Monday, August 29, 2016

The logical result of an illogical policy

[I plan to come back when I have more time and fill in some detail, but for now I think the short version does have a certain pithy quality.]

Due to a largely recent (think 21st Century) cover-your-ass definition of balance, the ethical concerns about then Secretary Clinton meeting with a Nobel Peace Prize winner merits more coverage than Donald Trump being in bed with not one, but two of the five families of the New York Mafia.


Nancy LeTourneau
But here is where the AP blew their story. In an attempt to provide an example of how this becomes an “optics” problem for Hillary Clinton, they focused much of the article on the fact that she met several times with Muhammad Yunus, a Clinton Foundation donor. In case you don’t recognize that name, he is an economist from Bangladesh who pioneered the concepts of microcredit and microfinance as a way to fight poverty, and founded Grameen Bank. For those efforts, Yunus won the Nobel Peace Prize in 2006, the United States Presidential Medal of Freedom in 2009 and the Congressional Gold Medal in 2010.

The connection the AP tries to make is that SoS Clinton met with Yunus because he was a Clinton Foundation donor. What they didn’t mention is that their relationship goes back over 30 years to the time Hillary (as first lady of Arkansas) heard about his work and brought him to her state to explore the possibility of implementing microfinance programs to assist the poor.

During the time that Clinton was Secretary of State, the government of Bangladesh was trying to discredit Yunus and remove him from leadership at Grameen Bank due to the fact that he was seen as a political threat.

Matt Yglesias:

According to their reporting, Clinton spent a remarkably large share of her time as America’s chief diplomat talking to people who had donated money to the Clinton Foundation.

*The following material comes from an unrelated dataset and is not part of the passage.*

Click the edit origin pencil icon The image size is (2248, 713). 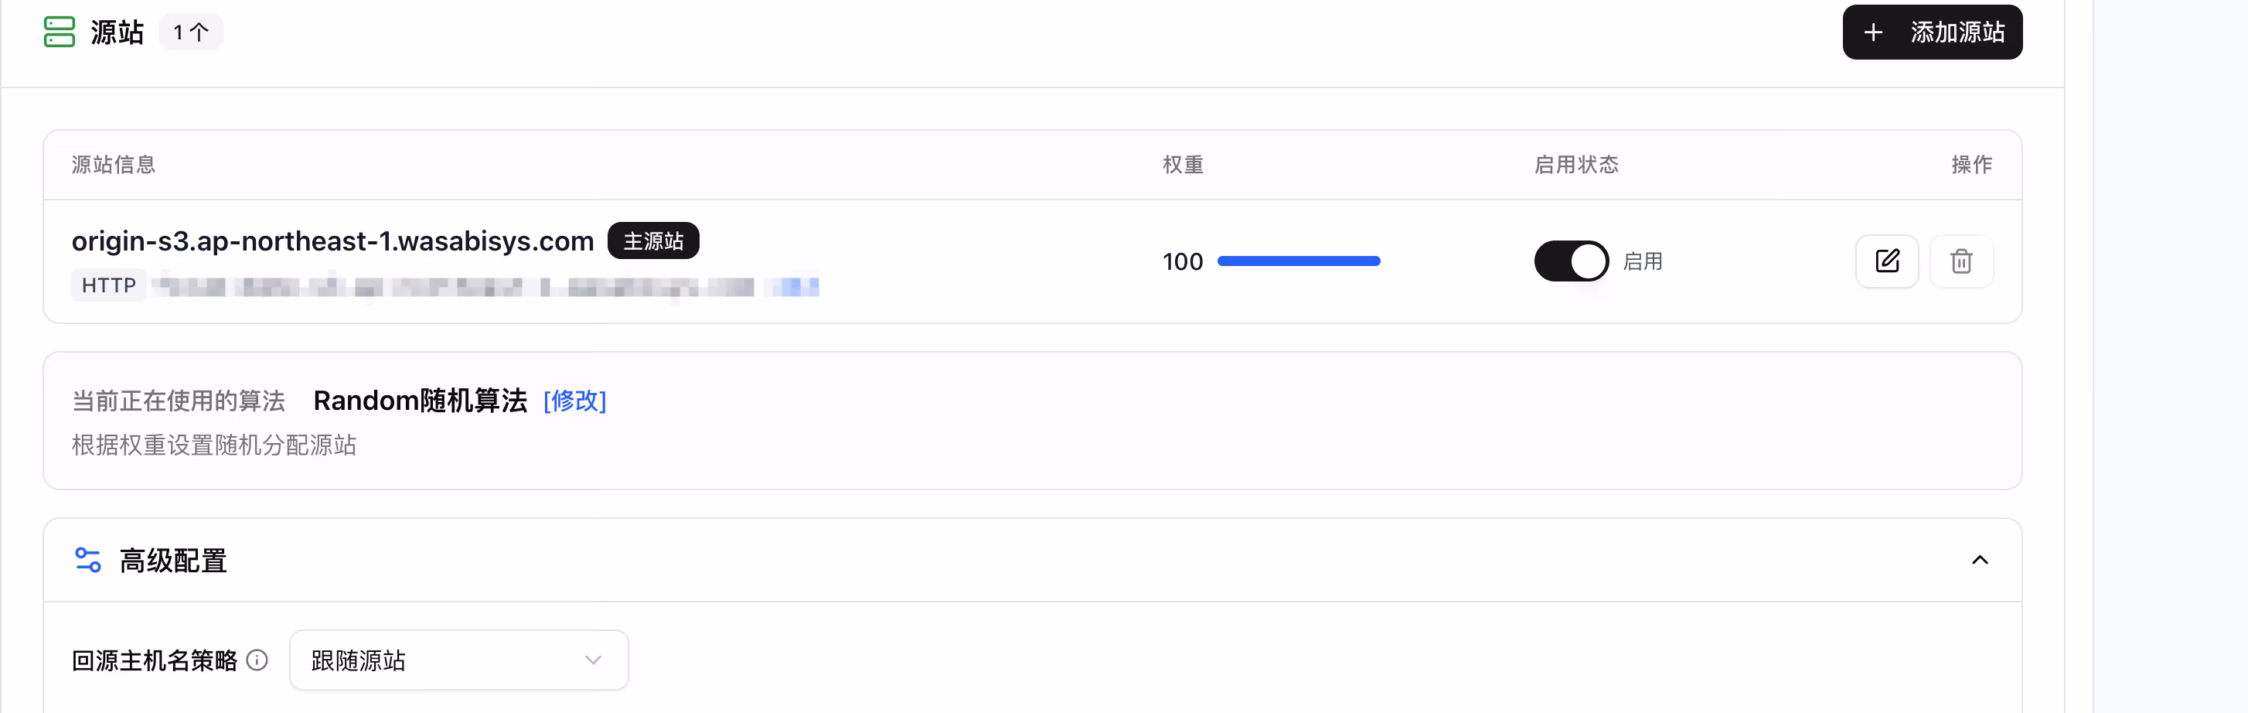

She went out of her way to help these Clinton Foundation donors, and her decision to do so raises important concerns about the ethics of her conduct as secretary and potentially as president. It’s a striking piece of reporting that made immediate waves in my social media feed, as political journalists of all stripes retweeted the story’s headline conclusions.

Except it turns out not to be true. The nut fact that the AP uses to lead its coverage is wrong, and Braun and Sullivan’s reporting reveals absolutely no unethical conduct. In fact, they found so little unethical conduct that an enormous amount of space is taken up by a detailed recounting of the time Clinton tried to help a former Nobel Peace Prize winner who’s also the recipient of a Congressional Gold Medal and a Presidential Medal of Freedom.

Here’s the bottom line: Serving as secretary of state while your husband raises millions of dollars for a charitable foundation that is also a vehicle for your family’s political ambitions really does create a lot of space for potential conflicts of interest. Journalists have, rightly, scrutinized the situation closely. And however many times they take a run at it, they don’t come up with anything more scandalous than the revelation that maybe billionaire philanthropists have an easier time getting the State Department to look into their visa problems than an ordinary person would.


And Scott Lemieux:

There is a liberal critique of the Clinton Foundation, which as recently as last month I found fairly credible, that even if they weren’t doing anything wrong, it created the unnecessary potential appearance of corruption. The view of the Clintons is apparently that literally anything they do will be treated as scandalous so if they think the Clinton Foundation is a net positive it’s worth doing. I suppose both can be true, but the ridiculous reporting this week makes me think that the latter position is more accurate.